→ **Written exercise 1**:
In the passage about Putin's childhood neighbors, what did the hipsters come to the house on Baskovy Alley to do? List every activity named.
→ **Written exercise 2**:
According to the passage about Putin's childhood neighbors, why did Putin have to vacate his workplace at Dresden's KGB headquarters?

→ **Extract to read**:
>>>

Putin with his mother, Maria Ivanovna, in July 1958 (Wikipedia)

Once upon a time there was a boy named Vova and a boy named Gena. They played together in the sandpit. When they grew older, they stopped playing. They were still neighburs, but they did not like each other anymore. Vova wrote a letter in his teenage years asking to join the KGB. Gena discovered the Beatles. Vova became a KGB agent. Gena became a hippie. But this was a long time ago. Vova is now the president of his country. Gena lives as an invalid in the countryside. They have not seen each other for many years. Yet now they have more in common again: they are both Russian nationalists and they both dislike the West.

This is not some abstract, modern fairy tale, but historical reality. Volodimir – Vova -  Putin grew up in an ordinary communal apartment in Leningrad, as did hundreds of thousands of others in the postwar Soviet Union. Like a normal child he played with other children in the courtyard that bordered his house. Among his friends were two brothers who would become influential movers and shapers of Leningrad’s underground world of so-called Beatlomany, rock music lovers and hippies: Gena and his brother Volodia. The house on Baskovy Alley, in which both Putin and the brothers resided, soon became famous among the hipsters of the town, who came to exchange Beatles records, talk music and discuss the better world they sensed behind these new and exciting songs they discovered. Gena and Volodia broadcast their Beatles songs through an open window onto the street. They observed people who passed by. If pedestrians gave a smile to the window, it meant they were ‘svoi’ - ‘one of them’.

Vova Putin was definitely not one of them. He was no hipster. Despite a love for the Beatles, which he confided to Paul McCartney many years later, he chose the other side. He did not smile at young Soviet citizens who adopted Western fashion, loved Western music and yearned for the supposed freedom of the West. Instead, Vova Putin devoted his first career to keeping all of the above out of the Soviet Union. In the late 1980s, Putin’s side seemed to have lost. Putin had to vacate his workplace at Dresden’s KGB headquarters when a mob stormed the building. Gena saw Western rock arrive at Red Square and Russian rock go to America.

<<<

→ **Data rows**:
>>>

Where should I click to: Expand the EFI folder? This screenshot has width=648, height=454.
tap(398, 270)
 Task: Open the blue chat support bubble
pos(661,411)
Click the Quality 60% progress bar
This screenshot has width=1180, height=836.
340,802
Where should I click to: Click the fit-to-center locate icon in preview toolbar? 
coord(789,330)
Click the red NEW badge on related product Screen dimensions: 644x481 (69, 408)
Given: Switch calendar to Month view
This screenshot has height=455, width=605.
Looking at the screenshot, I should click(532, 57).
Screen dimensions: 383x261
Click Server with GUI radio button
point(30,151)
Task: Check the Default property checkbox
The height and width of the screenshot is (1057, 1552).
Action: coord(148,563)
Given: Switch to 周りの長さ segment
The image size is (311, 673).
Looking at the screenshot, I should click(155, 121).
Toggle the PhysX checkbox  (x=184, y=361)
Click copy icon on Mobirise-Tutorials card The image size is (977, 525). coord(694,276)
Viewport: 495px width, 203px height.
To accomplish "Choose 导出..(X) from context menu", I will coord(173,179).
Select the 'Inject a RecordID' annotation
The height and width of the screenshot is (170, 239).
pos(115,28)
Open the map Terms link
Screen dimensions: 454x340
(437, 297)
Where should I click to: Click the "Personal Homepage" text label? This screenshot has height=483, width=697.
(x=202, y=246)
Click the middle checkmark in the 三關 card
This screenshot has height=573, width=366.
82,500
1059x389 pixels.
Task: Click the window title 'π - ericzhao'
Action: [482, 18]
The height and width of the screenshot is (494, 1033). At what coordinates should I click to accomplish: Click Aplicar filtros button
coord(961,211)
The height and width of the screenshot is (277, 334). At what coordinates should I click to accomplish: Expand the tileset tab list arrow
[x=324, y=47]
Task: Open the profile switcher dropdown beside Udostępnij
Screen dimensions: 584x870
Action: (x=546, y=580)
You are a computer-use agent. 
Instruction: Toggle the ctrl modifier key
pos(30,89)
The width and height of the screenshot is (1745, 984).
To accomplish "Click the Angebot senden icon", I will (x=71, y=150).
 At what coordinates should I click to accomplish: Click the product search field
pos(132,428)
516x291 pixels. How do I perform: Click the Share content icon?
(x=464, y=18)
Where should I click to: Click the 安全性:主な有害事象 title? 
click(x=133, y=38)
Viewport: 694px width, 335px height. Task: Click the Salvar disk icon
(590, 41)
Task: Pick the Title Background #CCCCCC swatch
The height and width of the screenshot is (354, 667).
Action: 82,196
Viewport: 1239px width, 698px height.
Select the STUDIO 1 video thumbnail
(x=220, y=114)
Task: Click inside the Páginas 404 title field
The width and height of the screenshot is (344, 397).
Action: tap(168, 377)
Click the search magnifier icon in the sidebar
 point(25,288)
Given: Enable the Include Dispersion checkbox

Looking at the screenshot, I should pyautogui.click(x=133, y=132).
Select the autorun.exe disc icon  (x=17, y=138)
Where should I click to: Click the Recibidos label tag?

<<<

→ **Exercise output 1**:
- Exchange Beatles records
- Talk music
- Discuss the better world they sensed behind the new songs they discovered

→ **Exercise output 2**:
Putin had to vacate his workplace because a mob stormed the KGB headquarters in Dresden. This happened in the late 1980s, when Putin's side seemed to have lost.